This makes me think your "inquartation" was actually 21/54= 38.88%
I assume with these numbers the 21oz of gold is carat gold, and not the pure percentage of the lot.
So just checking: was the ratio 21 oz of pure gold to 20oz of copper and 13oz of silver? your gold content with inquarting can only be 54/4=13.5 oz, if your gold was 13.5/21= 15.4K Gold.
Or to ask another way: did you make the gold 25% of the total weight?
if not, there could still be silver or copper in the gold sponge.
Your assumption is partly correct 21 oz was K and Not Pure the total K was approx.15.5K prior to inquarting..Upon Cementing out my silver I was able to recover 411 grams of silver...I am not quite sure how i am going to recover nitric without a lot of work unless i just denox solution for disposal
You either deNOx or dispose, if you deNOx you can't recover.
How did you create your Silver Chloride?
Salt or HCl?
kurtak
Well-known member
In his OP he said ---------
So based on the two numbers he has posted I assume he means his starting material was 21 oz with expected recovery of about 8 oz (not sure if he is using 28 gram ounce or 31.1 troy ounce)
Anyway - that would put his starting material at "about" 10 carat
Edit to add; - opps - he posted just about the same time I did
Kurt
kurtak
Well-known member
Per the bold print (20 oz copper) - why did you choose copper?
Though copper will certainly work silver is by far a better choice
First of all - 67% - 70% nitric (diluted 50/50 with D-water) will dissolve 4 times more silver then copper
To put that in perspective - (& roughly speaking) 1 gallon nitric will dissolve about 8 pounds of silver were as it will only dissolve about 2 pounds of copper (or about 1 ml nitric to dissolve 1 gram silver compared to 4 mil nitric to dissolve 1 gram copper) --- so using copper to inquart is a good way to waste nitric - especially if you pay a high price for nitric
Second - if done right - it is much easier to recover the silver (then copper) from the nitric & end up with nitric that you can re-use to dissolve silver again --- so your nitric even goes further
Third - you never loose your silver so you always have your silver for inquarting again
Forth - it's easier to calculate the amount of nitric needed when dissolving one metal (silver) then dissolving two metals (silver/copper)
I mean - I get it - you likely didn't have enough silver to do all the gold in one batch - BUT - you could have done it in 2 or 3 batches - by reusing the silver from/for each batch AND used WAY less nitric
Also - when you say oz --- are you talking about a 28 gram (regular) ounce - or a 31.1gram Troy ounce
Generally speaking - when talking about refining - we use Troy ounces - which is ozt - not oz
Kurt
I appreciate the information and you are correct I did not have enough silver and yes I was working in Troy Oz.
...Based those calculations I should have used approx 1/3 US Gal. when in fact I used approx. 1 US Gal.
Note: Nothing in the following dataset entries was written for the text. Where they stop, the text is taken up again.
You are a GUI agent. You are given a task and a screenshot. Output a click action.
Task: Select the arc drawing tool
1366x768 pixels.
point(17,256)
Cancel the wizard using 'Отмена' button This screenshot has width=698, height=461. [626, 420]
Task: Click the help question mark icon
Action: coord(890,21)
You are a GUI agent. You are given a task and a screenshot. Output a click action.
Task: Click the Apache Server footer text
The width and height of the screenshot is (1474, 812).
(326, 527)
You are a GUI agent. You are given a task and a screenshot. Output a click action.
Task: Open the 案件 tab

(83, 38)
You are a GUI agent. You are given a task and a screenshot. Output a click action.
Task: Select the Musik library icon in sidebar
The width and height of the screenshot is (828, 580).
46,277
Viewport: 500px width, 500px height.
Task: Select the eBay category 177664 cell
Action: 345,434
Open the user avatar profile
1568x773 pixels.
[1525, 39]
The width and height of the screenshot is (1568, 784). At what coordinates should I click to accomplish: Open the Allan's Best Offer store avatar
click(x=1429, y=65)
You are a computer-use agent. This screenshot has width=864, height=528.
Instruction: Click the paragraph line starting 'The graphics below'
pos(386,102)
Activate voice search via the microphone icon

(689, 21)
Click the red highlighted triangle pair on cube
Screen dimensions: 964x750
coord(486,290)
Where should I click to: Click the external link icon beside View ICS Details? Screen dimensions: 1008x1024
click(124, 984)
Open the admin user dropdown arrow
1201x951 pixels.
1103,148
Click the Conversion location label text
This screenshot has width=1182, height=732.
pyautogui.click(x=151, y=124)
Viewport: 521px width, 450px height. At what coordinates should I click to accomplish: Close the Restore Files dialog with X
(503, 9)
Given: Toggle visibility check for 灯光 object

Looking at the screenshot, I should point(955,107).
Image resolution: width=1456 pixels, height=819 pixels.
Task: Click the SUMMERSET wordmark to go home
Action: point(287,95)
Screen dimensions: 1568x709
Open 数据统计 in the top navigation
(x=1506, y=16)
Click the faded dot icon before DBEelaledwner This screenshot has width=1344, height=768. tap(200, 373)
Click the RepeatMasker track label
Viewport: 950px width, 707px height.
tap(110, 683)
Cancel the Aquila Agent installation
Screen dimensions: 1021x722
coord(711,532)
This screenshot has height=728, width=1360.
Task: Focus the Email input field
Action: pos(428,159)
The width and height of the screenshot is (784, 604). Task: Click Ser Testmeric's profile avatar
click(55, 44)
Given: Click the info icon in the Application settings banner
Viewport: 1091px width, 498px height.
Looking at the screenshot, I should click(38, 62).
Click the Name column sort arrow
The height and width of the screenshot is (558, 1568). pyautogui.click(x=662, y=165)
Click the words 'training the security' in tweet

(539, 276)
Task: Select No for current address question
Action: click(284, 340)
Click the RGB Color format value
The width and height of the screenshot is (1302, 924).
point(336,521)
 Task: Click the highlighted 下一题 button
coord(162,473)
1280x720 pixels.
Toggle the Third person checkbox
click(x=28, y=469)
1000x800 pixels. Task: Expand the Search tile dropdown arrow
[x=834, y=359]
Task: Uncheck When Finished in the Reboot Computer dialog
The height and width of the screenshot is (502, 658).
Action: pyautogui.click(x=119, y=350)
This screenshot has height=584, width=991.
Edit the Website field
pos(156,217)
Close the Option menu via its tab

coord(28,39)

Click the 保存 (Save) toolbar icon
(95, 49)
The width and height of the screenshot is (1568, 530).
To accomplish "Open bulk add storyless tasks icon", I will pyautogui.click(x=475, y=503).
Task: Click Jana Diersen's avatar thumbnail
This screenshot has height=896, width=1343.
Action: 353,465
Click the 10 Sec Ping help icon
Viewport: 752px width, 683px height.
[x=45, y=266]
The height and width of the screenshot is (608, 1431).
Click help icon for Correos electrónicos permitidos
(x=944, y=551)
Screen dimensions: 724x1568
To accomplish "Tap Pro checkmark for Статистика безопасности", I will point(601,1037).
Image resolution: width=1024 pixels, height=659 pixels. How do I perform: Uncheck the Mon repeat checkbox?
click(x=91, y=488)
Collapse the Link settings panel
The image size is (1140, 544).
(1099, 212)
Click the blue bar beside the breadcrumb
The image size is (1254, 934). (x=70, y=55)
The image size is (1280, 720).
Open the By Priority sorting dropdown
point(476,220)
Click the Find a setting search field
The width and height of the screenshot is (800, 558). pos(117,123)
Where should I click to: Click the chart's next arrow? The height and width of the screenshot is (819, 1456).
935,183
Nitric @ approx. 70%
Silver Chloride was Pulled by HCL and Then Sodium Hydroxide and Sugar
...Based those calculations I should have used approx 1/3 US Gal. when in fact I used approx. 1 US Gal. Nitric @ approx. 70%
Silver Chloride was Pulled by HCL and Then Sodium Hydroxide and Sugar
So you did not precipitate more than 70% of the Silver?
Is that a guess or fact?
If fact, why not all?
I’m just puzzled so I’d would love to hear the reasoning.
Do not edit your posts without making a note that it has been edited.
Thanks for the explanation.
kurtak
Well-known member
Current copper spot price (Kitco) is "about" $4.07
He says he used 20 oz copper for his inquart
Assuming he is talking about a regular ounce (oz) & not a troy ounce (ozt) --- 20 oz copper = about 1.25 pounds copper
1.25 pounds copper times $4.07 = $5.08 --- not 60-70 cents (0.6-0.7 dollar U.S.)
That is why I asked him he means ozt when he says oz --- it makes a difference
If he means ozt when he says oz - then it would actually be "a bit" more copper then 1.25 pounds (about 60 grams more)
Kurt
Sorry for the confusion , everything I do is in Grams but the conversion for Ounces was Troy ozt.
My Kitco says not quite 9 USD per Kilo which give 5.4 USD.
So the divider has been on a trip again
kurtak
Well-known member
Per the bold print - nope - your calculation is wrong
1/3 gallon of nitric would not even be enough nitric to dissolve the amount of copper you used to inquart the karat gold let alone the silver used to inquart plus the Ag/Cu in the karat gold
20 ozt copper X 31.1 = 622 grams copper
it takes "about" 4 ml 70% nitric to dissolve 1 gram copper
622 X 4 = 2,488 --- so you needed right close to 2.5 liters of nitric just to dissolve the copper you used for inquarting
13 ozt silver X 31.1 = 404 grams silver
it takes "about" 1 ml 70% nitric to dissolve 1 gram silver --- (in other words - it takes 4 time more nitric to dissolve copper then it takes to dissolve silver --- which is why we use silver to inquart rather then copper)
So - 2,488 ml nitric to dissolve the copper + 404 ml nitric to dissolve the silver = 2,892 ml nitric (or 2.89 liters)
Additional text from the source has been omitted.